### DESCRIPTION OF THE TASK
Could you copy the lines below exactly, leaving none out?

Data records:

┌────────

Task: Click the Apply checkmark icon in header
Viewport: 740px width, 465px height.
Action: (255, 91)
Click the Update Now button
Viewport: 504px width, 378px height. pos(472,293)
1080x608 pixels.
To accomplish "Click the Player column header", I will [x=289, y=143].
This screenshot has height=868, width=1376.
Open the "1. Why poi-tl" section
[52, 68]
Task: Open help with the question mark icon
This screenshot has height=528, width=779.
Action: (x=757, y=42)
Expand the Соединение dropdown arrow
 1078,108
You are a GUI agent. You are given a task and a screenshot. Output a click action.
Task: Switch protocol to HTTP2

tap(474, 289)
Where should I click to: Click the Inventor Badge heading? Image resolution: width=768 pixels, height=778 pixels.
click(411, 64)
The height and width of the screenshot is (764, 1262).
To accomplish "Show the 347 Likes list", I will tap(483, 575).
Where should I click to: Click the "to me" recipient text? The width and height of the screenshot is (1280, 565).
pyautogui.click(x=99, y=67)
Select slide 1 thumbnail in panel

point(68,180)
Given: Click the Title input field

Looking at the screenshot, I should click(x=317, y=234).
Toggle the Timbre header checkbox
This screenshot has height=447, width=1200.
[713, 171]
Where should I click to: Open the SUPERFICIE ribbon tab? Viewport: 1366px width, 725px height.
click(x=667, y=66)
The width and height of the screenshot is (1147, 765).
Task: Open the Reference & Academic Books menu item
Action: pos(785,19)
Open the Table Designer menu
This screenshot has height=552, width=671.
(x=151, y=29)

└────────

### ANSWER
Task: Click the Apply checkmark icon in header
Viewport: 740px width, 465px height.
Action: (255, 91)
Click the Update Now button
Viewport: 504px width, 378px height. pos(472,293)
1080x608 pixels.
To accomplish "Click the Player column header", I will [x=289, y=143].
This screenshot has height=868, width=1376.
Open the "1. Why poi-tl" section
[52, 68]
Task: Open help with the question mark icon
This screenshot has height=528, width=779.
Action: (x=757, y=42)
Expand the Соединение dropdown arrow
 1078,108
You are a GUI agent. You are given a task and a screenshot. Output a click action.
Task: Switch protocol to HTTP2

tap(474, 289)
Where should I click to: Click the Inventor Badge heading? Image resolution: width=768 pixels, height=778 pixels.
click(411, 64)
The height and width of the screenshot is (764, 1262).
To accomplish "Show the 347 Likes list", I will tap(483, 575).
Where should I click to: Click the "to me" recipient text? The width and height of the screenshot is (1280, 565).
pyautogui.click(x=99, y=67)
Select slide 1 thumbnail in panel

point(68,180)
Given: Click the Title input field

Looking at the screenshot, I should click(x=317, y=234).
Toggle the Timbre header checkbox
This screenshot has height=447, width=1200.
[713, 171]
Where should I click to: Open the SUPERFICIE ribbon tab? Viewport: 1366px width, 725px height.
click(x=667, y=66)
The width and height of the screenshot is (1147, 765).
Task: Open the Reference & Academic Books menu item
Action: pos(785,19)
Open the Table Designer menu
This screenshot has height=552, width=671.
(x=151, y=29)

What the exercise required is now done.